Sorry about the light posting lately. I’ve had my nose held hard on the grindstone without a free moment in-between work and more work over the past few weeks.
If I’m not plunking away on claims & other activity at the insurance office, I’m making a fleeting appearance at the Real Estate office while I work on a few things. And it’s just otherwise nuts around these parts. We had a first communion this weekend for my youngest, as he gets older day by day… It’s also the end of the school year, which my wife described at Lunch today as work, concert, work, concert, work, concert…
There’s also that whole campaign printing & supply business of mine which is going like gangbusters.
As you can see here pictured to the left, my sign delivery team is hard at work, as we wait for a candidate to meet us this past weekend. We spent most of Saturday on the road after I had open houses for Real Estate in the morning.
I’d love to spend more time getting in-depth with what’s happening in South Dakota politics, but I find myself devoting my energies to “making hay while the sun is shining,” and working with the candidates who are out there doing political campaign signs, and campaign postcards for the primary campaign season.
And that provides the basis for a post – that Political postcards are nothing new for South Dakota, as you might tell by one of my favorite political items in my personal collection:
This is a South Dakota political postcard from 1908 – over 108 years old – regarding outgoing Governor, and US Senate Candidate Coe Crawford going to the US Senate after raising money for the State Treasury by taxing South Dakota Railroads.
It’s one of, if not the earliest example I’ve found for South Dakota. It’s a simple black & white 4×6 postcard. Obviously, they didn’t do full color 6 x 11 postcards with UV coating (as you can buy through dakotacampaignstore.com *shameless plug*), but they didn’t have to punch a message through the amount of junk mail we all receive in these modern days.

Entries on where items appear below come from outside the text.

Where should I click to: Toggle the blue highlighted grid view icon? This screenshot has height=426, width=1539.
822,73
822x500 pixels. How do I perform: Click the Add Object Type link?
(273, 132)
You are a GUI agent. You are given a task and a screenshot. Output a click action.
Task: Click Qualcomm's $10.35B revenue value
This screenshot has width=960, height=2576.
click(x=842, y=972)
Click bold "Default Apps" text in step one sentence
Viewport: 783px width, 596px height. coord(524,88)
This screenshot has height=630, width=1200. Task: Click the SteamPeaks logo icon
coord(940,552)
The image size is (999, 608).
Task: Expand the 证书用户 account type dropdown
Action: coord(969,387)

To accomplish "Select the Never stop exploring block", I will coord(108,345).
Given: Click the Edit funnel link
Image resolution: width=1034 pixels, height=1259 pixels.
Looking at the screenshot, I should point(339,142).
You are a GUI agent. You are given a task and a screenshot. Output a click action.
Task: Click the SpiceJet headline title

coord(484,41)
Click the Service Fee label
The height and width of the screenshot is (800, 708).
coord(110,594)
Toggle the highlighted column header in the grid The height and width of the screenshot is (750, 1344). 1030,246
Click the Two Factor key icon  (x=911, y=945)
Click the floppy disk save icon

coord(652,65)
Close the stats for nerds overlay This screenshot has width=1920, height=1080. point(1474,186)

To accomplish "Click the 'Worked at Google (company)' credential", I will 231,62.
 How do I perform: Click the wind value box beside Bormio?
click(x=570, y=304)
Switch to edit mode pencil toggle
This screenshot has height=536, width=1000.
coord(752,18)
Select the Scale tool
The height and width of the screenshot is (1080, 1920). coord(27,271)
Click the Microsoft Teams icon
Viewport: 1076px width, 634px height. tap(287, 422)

Postcards had somewhat been in and out of vogue in South Dakota state politics, until State Democrat party Executive Director Rick Hauffe brought them back in the late 80’s/early 90’s, and (admittedly) he used them to effect against his opponents, in this case, select candidates for the SDGOP, as they received these giant postcards that not many people had seen before. If they weren’t effective in moving votes away from their opponents, it at least left some candidates trying to respond to the zingers that were thrown against them on a mass basis.
That coincided with when the pendulum last swung back for Democrats, allowing them to capture a slim majority in the State Senate for a single term. And it was postcards that made it possible. Although, don’t look for a repeat anytime soon. Nowadays, Democrats are a pale reflection of what they once were, and the GOP is far more vigilant.
Since that time, postcards have become more and more a staple in many campaigns, as broadcast and newspaper advertising has increased in price, and electronic mediums for advertising have yet to catch fire for State, Legislative, and County level candidates. And, postcards are not such a scatter-shot approach as radio or newspaper advertising tends to be.
It’s like the difference between training a shotgun at a deer, or using a high power rifle on a target.
We read mainly about the negative postcards that are bandied about, and sometimes go for the jugular, but in reality, most candidates use them simply for name identification. With the ability to target the exact voters who have the highest likelihood to participate in an election, they arguably surpass all other methods of contacting the electorate on a targeted basis.
The lowly postcard. Since (at least) 1908 in South Dakota.